Sarah Andrew

 

Passageways

 

This is the thing about living next door to a zoo: sometimes a peacock escapes into your yard and nibbles at your junipers, and you have to chase it around with a laundry basket until David the hunky zookeeper swoops in to retrieve it. You watch him tuck the bird under his muscular arm and try your best to look like a woman who has never sweated.
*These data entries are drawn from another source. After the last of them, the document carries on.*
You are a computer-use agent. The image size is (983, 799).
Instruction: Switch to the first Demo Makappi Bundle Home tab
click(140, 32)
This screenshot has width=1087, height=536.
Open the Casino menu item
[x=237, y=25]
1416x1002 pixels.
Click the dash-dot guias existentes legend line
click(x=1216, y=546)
“Sorry,” David says each time, smiling awkwardly, raking his free hand through yellow-gold hair, and you search for a way to turn this apology into an invitation for a drink—you keep spiked lemonade in the fridge for this very purpose—but he always turns toward the gate before the words can journey from your brain to your mouth. You’re left to stare after them: the glossy blue bird-head wobbling in space, the hypnotic ripple of David’s shoulders, which even his sexless khaki shirt can’t hide.
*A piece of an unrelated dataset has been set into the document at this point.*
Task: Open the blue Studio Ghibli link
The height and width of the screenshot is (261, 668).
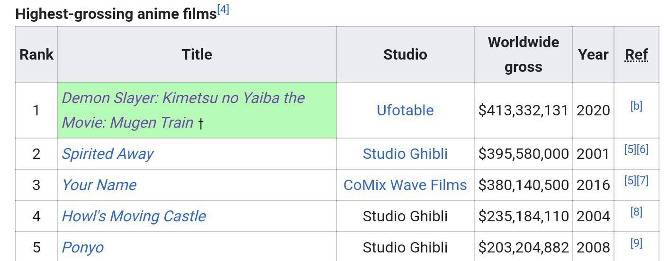Action: tap(405, 154)
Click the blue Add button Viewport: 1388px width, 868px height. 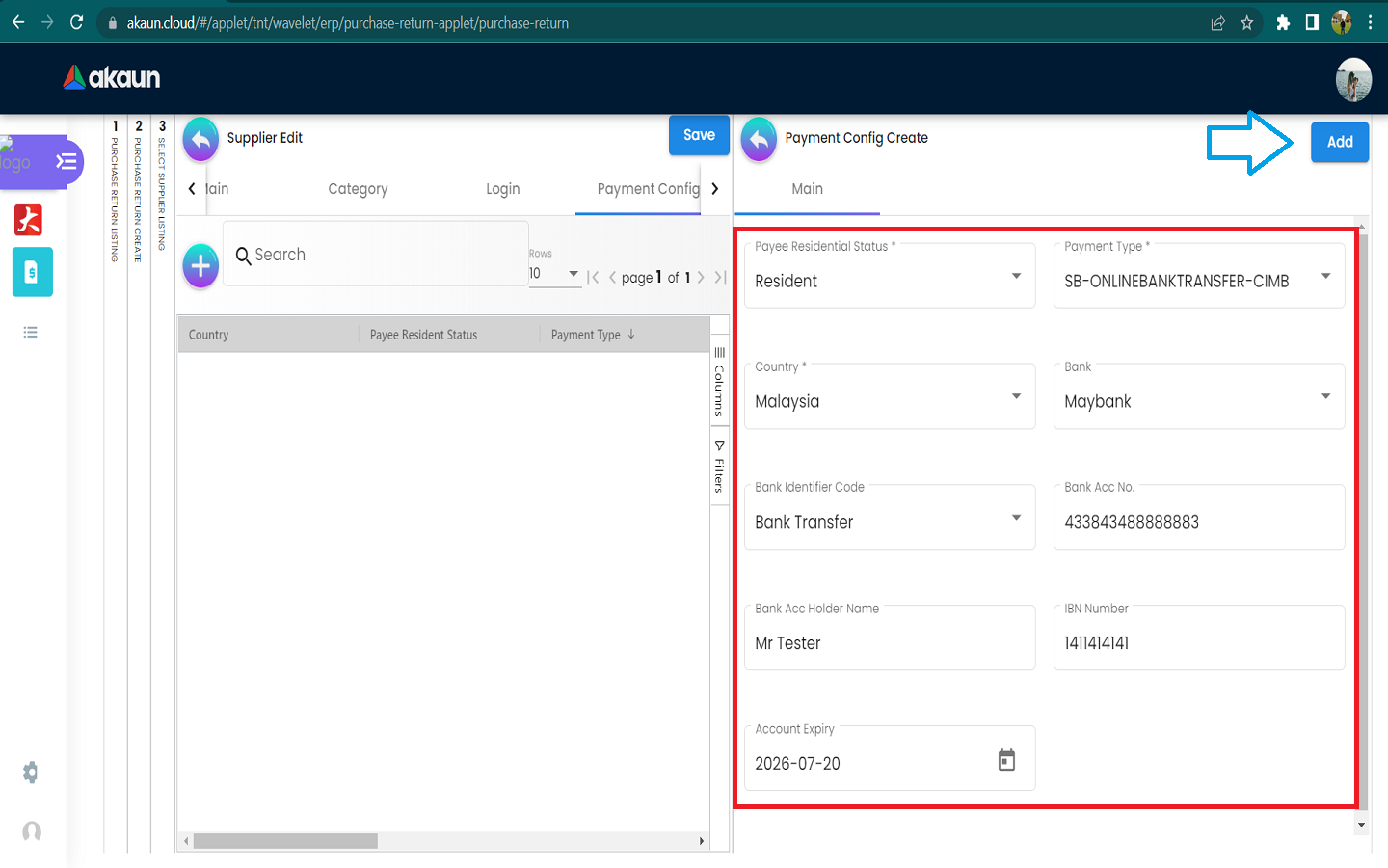(1339, 142)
You toss down the laundry basket and pick up your watering can, an old-fashioned green thing that’s mostly corroded inside, that’s probably doing more damage to your junipers than the peacock if you’re being honest, and you upend it over your plants. You move in a loose spiral around the yard—to the crepe myrtles that shade your angel statues, the marigolds your son tramples each time he slips into the shed—and eye the half-hearted trickle of yesterday’s rain. You pretend that you are one with the water. You are the sustenance. Then you return to what you were doing before the peacock waddled through your gate, which could be described, very loosely, as jewelry design. You scavenge antique stores and tag sales for old brooches and rings, metal hexes and letterpress types, smash them to pieces, drill in holes, and reassemble them into something you call hardware chic. Your friends tell you over the phone, one after another, that they could just die at your imagination, they would kill to be so creative.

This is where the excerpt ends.